Most people know the twelve tribes as names on a list. Reuben, Simeon, Levi, Judah, the roll call you memorize and then forget. But Louis Ginzberg, drawing on ancient rabbinic sources in his Legends of the Jews (first published 1909), preserves a tradition that turns the tribe of Asher into something far more specific. Not a name on a list. A tribe that fed a nation.
The tradition is rooted in a legal institution the Torah established in (Leviticus 25:1-7): the shemitah (שמיטה), the sabbatical year. Every seven years, the land of Israel was to rest. No plowing, no sowing, no pruning. Whatever grew on its own could be eaten, but the fields belonged to everyone and to no one. This was the social architecture God built into the land itself, a forced redistribution that reset economic inequality once a generation.
The problem is obvious. A year without agriculture means a year without reliable food. For an entire nation. The question the rabbis must have asked is the same one any farmer would ask: who kept people from starving?
The answer, according to the legend of Asher's blessing, is that the tribe of Asher's territory was so extraordinarily fertile that its spontaneously grown crops, the produce that sprang up without human hands tending it, could sustain the entire nation through every sabbatical year. The land simply kept producing. Not because the Asherites were better farmers, but because they had been given better land.

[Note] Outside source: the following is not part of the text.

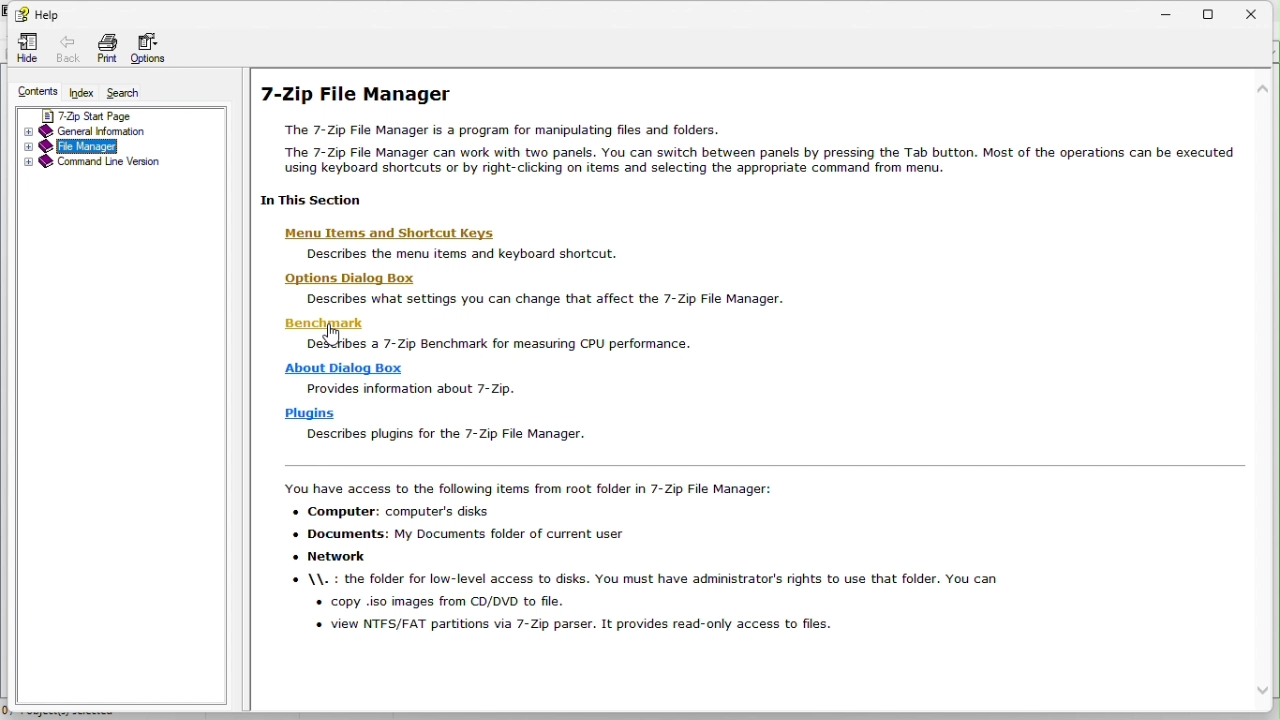 Image resolution: width=1280 pixels, height=720 pixels. Describe the element at coordinates (767, 334) in the screenshot. I see `` at that location.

Or perhaps more precisely: land that had been blessed with excess built into its soil.
Ginzberg records that Moses singled out Asher with the phrase "favorite of his brethren," a designation that appears in the blessing of (Deuteronomy 33:24). The plain text of the Torah says Asher shall dip his foot in oil, a reference to the region's famous olive groves. But the legend amplifies this into something almost mythological: oil flowing like streams, so abundant that the surrounding nations traded gold and silver just to obtain it. The treasures of all lands, Moses says, shall flow to thee.
This detail connects to the story of Serach bat Asher, Asher's daughter who appears across multiple traditions as a figure of extraordinary longevity and wisdom. The tribe of Asher seems, in rabbinic imagination, to carry a particular kind of blessed excess. Serach lives for centuries. The land produces without being planted. The oil flows without end. There is something about this tribe, in the collective memory of the tradition, that overflows its own borders and spills into the lives of others.
Leah named Asher because, as one midrash preserves it, she recognized her son would bring happiness (Genesis 30:13). The name itself means blessed or happy. The rabbis read the blessing backward and forward simultaneously: the name predicted the land, and the land confirmed the name.
Moses' blessing in Deuteronomy goes on to wish Asher sons and daughters, and the legend adds that the daughters of Asher retained their youthful beauty even into old age. A detail that sounds ornamental until you realize what it means in context. It means the blessing was not only agricultural or economic. It was woven into the people themselves. They carried it in their bodies.
There is a quiet theological argument embedded in this tradition. The shemitah system only works if the land produces enough. The Torah commands a year of rest on the assumption that God will ensure abundance sufficient to cover it (Leviticus 25:20-22). The legend about Asher's land is, in one reading, a concrete illustration of that promise. God did not leave the shemitah as an abstract command that might fail on implementation. God prepared the territory of Asher in advance, generations before the land was divided, so that when the sabbatical year arrived, there would be somewhere to turn.
The tradition recorded in the Legends of the Jews does not frame this as remarkable. It presents it as simply how things were arranged. One tribe was given abundance beyond its own needs so that the whole nation could survive the year the law required it to stop farming. The excess was the plan. The overflow was the point.
Moses called Asher the favorite of his brethren. The legend says he knew why: when everyone else had to stop, Asher's land kept giving.